**练习任务:**
• a. 列出下文有关RBAC策略冲突消解的论文页面所给的全部中文关键词。
• b. 从下文有关RBAC策略冲突消解的论文页面的最后一句之后续写。

**阅读材料:**
################
基于角色访问控制的策略冲突消解研究-智能与分布计算实验室

基于角色访问控制的策略冲突消解研究

姓名	杨黎
论文答辩日期	2007.01.26
论文提交日期	2007.02.06
论文级别	硕士
中文题名	基于角色访问控制的策略冲突消解研究
英文题名	Research on Policy Conflicts Solution of Role-based Access Control Model
导师1	卢正鼎
导师2
中文关键词	分布式系统;多域;基于角色访问控制;策略冲突;本体;描述逻辑
英文关键词	istributed system;Multi-domain;Role-based Access control;policy conflict;Ontology;Description Logic
中文文摘	多域间的安全互操作，需要集成、协同和统一的安全管理。解决多域互操作产生的策略冲突问题是多域集成的基础。本体是共享概念模型的形式化规范说明，是一种能在语义和知识层次上描述信息系统的概念模型的建模工具。借助本体工具对基于角色的访问控制（RBAC）域内的各种实体和策略进行描述与控制，通过本体推理来解决多域RBAC集成的策略冲突问题，从而达到系统的安全集成。给出了一种带有SWRL规则的本体的推理方法。为了解决SWRL的推理的不可判定性，将SWRL规则转换成DL-safe规则来获得可判定性。对于一个OWL-DL知识库KB和一个程序P，目标是找到一个π（KB）和P的通用的模型。将目标问题转化为ABox后，用Tableau方法检测目标ABox的一致性来获得原问题的解。采用描述逻辑对RBAC模型建立本体知识库。本体对自治域内各种实体提供统一的建模方法，实现语义上的安全互操作能力。将RBAC中的各种实体定义为本体中的概念。采用SWRL规则语言来描述多域RBAC中的策略规则。引入模态算子来表达授权策略和强制策略。对多域RBAC集成的策略冲突进行了总结，并进行了较全面的分类。对于冲突发生的原因进行了探讨。给出了策略冲突检测的本体形式化描述，采用带有SWRL规则的本体推理方法来检测冲突。针对策略冲突发生的不同原因，给出了相应的消解方法。最后，设计并实现了一个基于角色访问控制的策略冲突消解模拟系统。在该系统中，单自治域内的访问控制策略定义在知识库的实例集合（ABox）中。系统采用单一本体方法。提供装载TBox、策略库、ABox的功能，装载之后，进行推理集成，解决冲突检测和消解的问题。
################
**所附列表:**
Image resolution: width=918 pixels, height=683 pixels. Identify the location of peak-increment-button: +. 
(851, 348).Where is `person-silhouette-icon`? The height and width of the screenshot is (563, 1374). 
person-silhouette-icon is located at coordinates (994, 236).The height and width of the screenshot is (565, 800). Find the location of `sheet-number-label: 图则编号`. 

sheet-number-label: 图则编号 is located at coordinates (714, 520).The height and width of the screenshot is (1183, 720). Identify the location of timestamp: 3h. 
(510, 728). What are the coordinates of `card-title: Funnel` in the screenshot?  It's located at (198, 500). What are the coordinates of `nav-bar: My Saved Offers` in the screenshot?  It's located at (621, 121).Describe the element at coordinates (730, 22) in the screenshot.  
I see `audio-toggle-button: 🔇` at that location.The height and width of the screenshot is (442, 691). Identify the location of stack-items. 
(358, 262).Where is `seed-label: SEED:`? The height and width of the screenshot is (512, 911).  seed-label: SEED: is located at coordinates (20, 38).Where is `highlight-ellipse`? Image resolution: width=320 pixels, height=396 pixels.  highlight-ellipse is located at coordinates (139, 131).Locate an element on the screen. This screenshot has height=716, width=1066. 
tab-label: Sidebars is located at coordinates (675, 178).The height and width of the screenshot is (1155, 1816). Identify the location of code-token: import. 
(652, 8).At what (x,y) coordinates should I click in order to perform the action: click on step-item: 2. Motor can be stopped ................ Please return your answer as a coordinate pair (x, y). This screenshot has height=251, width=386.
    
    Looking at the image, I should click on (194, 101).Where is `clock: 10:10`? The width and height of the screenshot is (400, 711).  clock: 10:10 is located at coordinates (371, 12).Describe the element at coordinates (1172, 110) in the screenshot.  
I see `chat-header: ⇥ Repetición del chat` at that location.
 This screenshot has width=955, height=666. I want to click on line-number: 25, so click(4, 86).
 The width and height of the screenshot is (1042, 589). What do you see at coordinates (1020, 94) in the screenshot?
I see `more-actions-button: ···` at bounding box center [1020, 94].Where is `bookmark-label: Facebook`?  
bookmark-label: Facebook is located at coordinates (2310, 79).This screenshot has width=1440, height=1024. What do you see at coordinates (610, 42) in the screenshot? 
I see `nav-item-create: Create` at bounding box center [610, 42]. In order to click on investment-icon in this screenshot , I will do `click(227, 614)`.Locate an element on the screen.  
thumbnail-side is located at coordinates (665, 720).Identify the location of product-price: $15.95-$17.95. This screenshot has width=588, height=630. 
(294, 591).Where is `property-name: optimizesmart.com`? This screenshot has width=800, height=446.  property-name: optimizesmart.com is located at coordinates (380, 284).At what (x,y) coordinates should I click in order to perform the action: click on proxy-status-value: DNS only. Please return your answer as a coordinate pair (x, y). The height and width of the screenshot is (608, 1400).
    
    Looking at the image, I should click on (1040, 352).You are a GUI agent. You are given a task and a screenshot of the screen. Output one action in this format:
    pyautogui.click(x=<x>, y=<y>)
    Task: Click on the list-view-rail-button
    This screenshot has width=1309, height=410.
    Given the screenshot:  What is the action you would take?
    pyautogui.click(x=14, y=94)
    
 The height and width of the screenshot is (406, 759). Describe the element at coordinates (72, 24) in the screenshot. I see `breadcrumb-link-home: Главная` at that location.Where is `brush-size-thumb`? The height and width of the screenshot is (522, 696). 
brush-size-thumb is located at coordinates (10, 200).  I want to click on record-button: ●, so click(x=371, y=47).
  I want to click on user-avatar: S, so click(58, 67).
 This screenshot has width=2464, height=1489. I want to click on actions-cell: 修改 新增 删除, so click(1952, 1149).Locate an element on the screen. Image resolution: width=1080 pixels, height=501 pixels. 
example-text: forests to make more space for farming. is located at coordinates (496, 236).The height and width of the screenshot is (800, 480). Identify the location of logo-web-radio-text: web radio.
################
**任务答案:**
• a.
分布式系统
多域
基于角色访问控制
策略冲突
本体
描述逻辑

• b.
英文文摘	Multi-domain secure interoperation needs an integrated, cooperative and uniform secure management. The solution of the conflicts on interoperation is a base of Multi-domain integration. Ontology is a formal, explicit specification of a shared conceptualization. It is a modeling tool that can describe the concept model of information system on the semantic and sciential level. With the help of Ontology, entites and policies in domains which is supported by RBAC model are described and controlled. For the goal of secure integration , ontology reasoning method is taken for solution of conflicts. A method for reasoning on SWRL-enabled ontology is proposed. SWRL is designed to be the rule language of the Semantic Web. For its undecidability, we introduce a decidable variant of SWRL, DL-safe rules. Our approach is to transform SWRL rules into DL-safe ones to make it decidable. To an OWL-DL knowledge base KB and a program P, the goal is to find a common model of π(KB) and P. With the goal transformed into an ABox, we can deal with it by detecting the consistency of the result ABox using Tableau method. We use Description Logic for the building of Ontology knowledge base on RBAC model. We define concepts in Ontology for entities in domain. The policy rule is described by Semantic Web Rule Language(SWRL) . We add modal operator to Description Logic to describe Authorization policies and Obligation policies. We study on conflicts in Multi-domain and sort them generally. The causation of conflicts are analyzed. We use reasoning method of SWRL-enabled Ontology to detect conflicts. Corresponding solutions are given to different causation of conflicts. Finally, a simulating system of solution on conflicts in the multi-domains supported by RBAC model is designed and implemented. In the system, the access control policies of the single domain are defined in the assertional(ABox). The system can load TBox, policy base and ABox. After it, we can reasoning ontology for the integration to detect and solute conflicts.